Sulaiman Abu Ghaith was in federal court for about 20 minutes Friday. He had nothing to say. His defense lawyers said he is not guilty of the charges against him.
The government alleges that Abu Ghaith conspired and plotted with al-Qaeda to kill Americans.
"From at least May 2001 up to and around 2002, Abu Ghaith served alongside Osama bin Laden, appearing with bin Laden and his then-deputy, Ayman al-Zawahiri, speaking on behalf of the terrorist organization in support of its mission, and warning that attacks similar to as 9/11 would continue," said White House Deputy Press Secretary John Earnest.
In court, federal prosecutors said Abu Ghaith was arrested overseas by U.S. law enforcement on February 28 and arrived in New York last Saturday.
Prosecutors said Abu Ghaith gloated on the day after the September 11th attacks, saying in a video that a great army was gathering against the United States.
Later, in a speech, he warned of a storm of airplanes and advised Muslims, children and al-Qaeda allies to stay out of planes and high-rise buildings.
Abu Ghaith is being held in the federal Metropolitan Correctional Center, not far from the court.

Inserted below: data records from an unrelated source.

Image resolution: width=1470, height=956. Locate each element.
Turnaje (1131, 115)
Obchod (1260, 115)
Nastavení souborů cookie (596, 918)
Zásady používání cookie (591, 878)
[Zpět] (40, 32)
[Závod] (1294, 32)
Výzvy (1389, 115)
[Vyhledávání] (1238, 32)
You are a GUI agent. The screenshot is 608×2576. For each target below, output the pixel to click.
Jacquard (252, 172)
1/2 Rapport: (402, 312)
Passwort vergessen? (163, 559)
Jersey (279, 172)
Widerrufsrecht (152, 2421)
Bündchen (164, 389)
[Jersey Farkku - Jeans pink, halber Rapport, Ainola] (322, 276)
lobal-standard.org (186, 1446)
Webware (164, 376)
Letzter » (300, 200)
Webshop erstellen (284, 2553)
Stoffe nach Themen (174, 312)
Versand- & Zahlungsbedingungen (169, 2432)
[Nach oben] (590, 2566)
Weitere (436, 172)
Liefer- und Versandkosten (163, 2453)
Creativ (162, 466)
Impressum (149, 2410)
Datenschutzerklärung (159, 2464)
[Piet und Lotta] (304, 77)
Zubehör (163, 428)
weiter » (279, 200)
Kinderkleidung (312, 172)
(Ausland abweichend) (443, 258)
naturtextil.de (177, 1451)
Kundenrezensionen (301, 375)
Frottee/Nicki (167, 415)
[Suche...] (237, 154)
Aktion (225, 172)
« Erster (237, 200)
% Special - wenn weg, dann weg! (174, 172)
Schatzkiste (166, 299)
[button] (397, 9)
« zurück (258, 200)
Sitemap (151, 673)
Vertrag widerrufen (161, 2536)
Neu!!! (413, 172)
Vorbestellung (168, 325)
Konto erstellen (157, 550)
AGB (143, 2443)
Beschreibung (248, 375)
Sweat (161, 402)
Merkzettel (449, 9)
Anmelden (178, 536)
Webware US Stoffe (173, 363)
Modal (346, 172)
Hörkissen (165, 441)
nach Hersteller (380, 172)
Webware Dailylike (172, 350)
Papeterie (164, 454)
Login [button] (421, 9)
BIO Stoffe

It's also not far from the World Trade Center site.
Mayor Michael Bloomberg said on his radio show Friday that he's not concerned about the fact that Abu Ghaith's trial is scheduled to be held here.
"It is the federal government's choice," Bloomberg said. "Would I have preferred to have it elsewhere? I'm not going to get involved in that, because I don't want to make the president's job any more difficult. He's got to decide, or his attorney general has to decide what they're going to do, tell us whatever it is. We have a well-trained and adequate police department to provide them with any services they need, if any."
Prosecutors said there is classified information involved in the terror trial. They said the public and the media may have to be barred from some courtroom proceedings.
The judge said he wants all sides back in court in April to discuss that issue a little more. He said he also wants to set a trial date at that point.